Time Warner Cable (NYSE:TWC) has agreed to merge with cable mammoth Comcast (NASDAQ:CMCSA) in an all-stock friendly deal valued at $45.2 billion. [1] The cable industry seems to be heading for a consolidation, after seeing several quarters of pay-TV subscriber losses. Post merger, Time Warner Cable shareholders will own approximately 23% of Comcast’s common stock, with a value of $160 a share to its shareholders. [1] The company had earlier rejected Charter Communication’s bid of  around $130 a share (See – Time Warner Cable Rejects Charter’s $61 Billion Bid).

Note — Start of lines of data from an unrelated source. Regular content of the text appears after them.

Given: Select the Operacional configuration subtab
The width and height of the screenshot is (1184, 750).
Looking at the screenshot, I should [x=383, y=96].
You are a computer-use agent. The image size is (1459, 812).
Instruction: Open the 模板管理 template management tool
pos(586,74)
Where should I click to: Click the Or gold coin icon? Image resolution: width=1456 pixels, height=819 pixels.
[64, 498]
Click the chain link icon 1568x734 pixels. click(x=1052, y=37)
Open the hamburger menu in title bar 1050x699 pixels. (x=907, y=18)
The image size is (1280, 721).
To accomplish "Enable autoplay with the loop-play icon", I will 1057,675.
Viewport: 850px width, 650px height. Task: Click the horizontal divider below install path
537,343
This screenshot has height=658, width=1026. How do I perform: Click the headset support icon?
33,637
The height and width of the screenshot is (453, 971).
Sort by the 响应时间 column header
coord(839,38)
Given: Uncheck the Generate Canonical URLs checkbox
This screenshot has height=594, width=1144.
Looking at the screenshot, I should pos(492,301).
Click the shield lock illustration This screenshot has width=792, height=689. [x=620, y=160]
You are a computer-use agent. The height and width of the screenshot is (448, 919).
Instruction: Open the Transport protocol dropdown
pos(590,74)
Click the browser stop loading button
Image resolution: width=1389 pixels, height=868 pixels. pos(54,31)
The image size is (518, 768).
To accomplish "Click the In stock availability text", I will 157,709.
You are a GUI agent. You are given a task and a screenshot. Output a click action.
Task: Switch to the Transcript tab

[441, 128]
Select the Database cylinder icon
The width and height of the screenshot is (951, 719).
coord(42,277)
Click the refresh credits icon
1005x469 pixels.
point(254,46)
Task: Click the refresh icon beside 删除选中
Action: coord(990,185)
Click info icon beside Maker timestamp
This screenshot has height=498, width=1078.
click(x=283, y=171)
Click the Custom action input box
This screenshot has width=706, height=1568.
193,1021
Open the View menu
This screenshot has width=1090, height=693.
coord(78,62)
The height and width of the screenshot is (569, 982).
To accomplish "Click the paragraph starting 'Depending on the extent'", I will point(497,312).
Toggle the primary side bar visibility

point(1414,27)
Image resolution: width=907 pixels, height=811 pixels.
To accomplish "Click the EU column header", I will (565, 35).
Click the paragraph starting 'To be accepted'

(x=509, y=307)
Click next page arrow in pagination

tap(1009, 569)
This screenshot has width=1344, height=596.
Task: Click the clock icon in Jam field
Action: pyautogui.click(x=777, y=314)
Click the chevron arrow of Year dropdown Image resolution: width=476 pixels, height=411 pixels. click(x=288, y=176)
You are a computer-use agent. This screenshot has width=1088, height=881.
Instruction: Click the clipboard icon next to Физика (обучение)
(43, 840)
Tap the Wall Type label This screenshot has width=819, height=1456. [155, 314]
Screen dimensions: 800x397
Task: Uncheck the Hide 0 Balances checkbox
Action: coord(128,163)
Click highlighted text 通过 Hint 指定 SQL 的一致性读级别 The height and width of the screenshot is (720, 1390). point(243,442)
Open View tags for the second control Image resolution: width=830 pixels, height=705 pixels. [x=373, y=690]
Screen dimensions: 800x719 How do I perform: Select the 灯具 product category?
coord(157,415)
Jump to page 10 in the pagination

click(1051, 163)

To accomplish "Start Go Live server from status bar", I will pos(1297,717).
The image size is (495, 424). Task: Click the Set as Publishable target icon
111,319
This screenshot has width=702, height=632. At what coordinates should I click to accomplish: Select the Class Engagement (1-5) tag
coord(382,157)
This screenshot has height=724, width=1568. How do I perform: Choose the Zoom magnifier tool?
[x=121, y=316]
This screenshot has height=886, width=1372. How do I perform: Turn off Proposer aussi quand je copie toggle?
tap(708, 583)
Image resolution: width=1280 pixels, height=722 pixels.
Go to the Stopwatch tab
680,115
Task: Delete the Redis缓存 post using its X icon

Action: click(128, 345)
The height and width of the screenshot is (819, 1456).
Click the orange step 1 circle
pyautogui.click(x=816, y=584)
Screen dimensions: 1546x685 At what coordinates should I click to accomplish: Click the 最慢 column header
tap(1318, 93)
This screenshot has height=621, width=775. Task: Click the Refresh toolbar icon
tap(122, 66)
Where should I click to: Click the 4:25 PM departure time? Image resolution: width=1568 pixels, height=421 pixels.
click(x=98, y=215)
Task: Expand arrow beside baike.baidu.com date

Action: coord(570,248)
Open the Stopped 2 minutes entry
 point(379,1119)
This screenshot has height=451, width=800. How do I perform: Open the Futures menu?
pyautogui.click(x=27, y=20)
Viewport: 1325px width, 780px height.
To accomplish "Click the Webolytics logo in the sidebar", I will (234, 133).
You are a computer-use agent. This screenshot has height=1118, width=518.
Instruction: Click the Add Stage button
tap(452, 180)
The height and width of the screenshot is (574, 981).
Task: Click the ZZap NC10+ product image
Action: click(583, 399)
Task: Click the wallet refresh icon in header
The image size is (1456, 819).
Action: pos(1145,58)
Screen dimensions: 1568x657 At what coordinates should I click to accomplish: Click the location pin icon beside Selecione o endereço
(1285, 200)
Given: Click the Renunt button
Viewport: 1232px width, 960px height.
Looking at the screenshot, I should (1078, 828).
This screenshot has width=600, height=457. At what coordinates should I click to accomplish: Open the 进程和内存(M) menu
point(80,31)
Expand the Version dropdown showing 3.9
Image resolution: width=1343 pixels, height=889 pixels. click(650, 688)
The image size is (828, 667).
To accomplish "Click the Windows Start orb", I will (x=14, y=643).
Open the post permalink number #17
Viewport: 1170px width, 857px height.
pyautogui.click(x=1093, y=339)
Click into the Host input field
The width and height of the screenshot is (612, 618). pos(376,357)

Time Warner Cable late last month reported its Q4 2013 earnings. While the revenues and operating income remained around similar levels as the prior year period, the company’s EPS (earnings per share) grew by 16% to $1.82. [2] The company continued to lose pay-TV subscribers and add broadband customers. It lost whopping 825,000 pay-TV subscribers in 2013. [2] The business services segment has been the company’s strength for past some time and it continued to outperform with 20% revenue gains, driven by the growth in broadband and voice subscribers. The company said that it is on track to reach at least $5 billion of annual business services revenue by 2018. [3]

Going forward, the company should continue to see robust growth in its broadband business due to the increasing demand for higher speed and connectivity. However, taming the pay-TV subscriber losses remains a key challenge. The stock has already climbed more than 65% in past twelve months primarily over the cable consolidation. It will be interesting to see how events unfold from here. The merger with Comcast will go through a tight scrutiny with the regulators as it involves the top two players in the industry and Comcast, assuming the deal is approved, will eventually command around 30% market share (Read More – What Does Time Warner Cable’s Merger With Comcast Mean For The Industry?).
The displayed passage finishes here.